Actuellement, les dynamiques de création de lotissements émergent à nouveau dans des petites communes. Des populations s’installent et l’enjeu est de permettre un échange entre les anciens résidents et les nouveaux arrivants. C’est souvent le point départ de cette envie de créer des lieux fédérateurs, dans l’idée de “faire village”. Aujourd’hui, ce sont 900 élus qui se sont portés candidats, notamment en mettant à disposition des locaux. Ils se sont aussi placés comme facilitateur de cet esprit sur leur territoire, en accompagnant des démarches de mobilisation citoyenne.”

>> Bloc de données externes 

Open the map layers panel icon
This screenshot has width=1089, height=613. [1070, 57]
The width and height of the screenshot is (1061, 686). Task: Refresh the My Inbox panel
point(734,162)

Comment percevez-vous l’avenir des territoires ruraux et urbains ? Comment l’Économie Sociale et Solidaire (ESS) peut-elle être source d’innovation pour réactiver ces espaces ?

“Selon moi, les interactions entre les territoires urbains et ruraux seront beaucoup plus fortes à l’avenir, surtout encouragées par la capacité à pratiquer le télétravail. Mais il y a encore de nombreux liens à créer. Et je suis convaincue que la pratique de l’ESS peut aider à cela. Elle induit des logiques collectives, et non pas individuelles, mais aussi, elle propose un changement de logique, plaçant l’impact social avant l’impact économique.

La prédominance de l’impact social est une philosophie qui fonctionne bien sur les territoires ruraux. D’autant plus, qu’il existe un réel besoin de s’adapter aux aspirations des habitants. Notre démarche s’inscrit dans cette optique. Systématiquement, nous posons les deux questions suivantes à ceux qui vivent sur place : Que souhaitez-vous sur votre commune ? Comment pouvez-vous être acteur de sa mise en place ? Selon moi, les principales sources d’innovation sur ces territoires passent par l’économie sociale et solidaire, parce qu’elle va encourager l’implication des habitants.”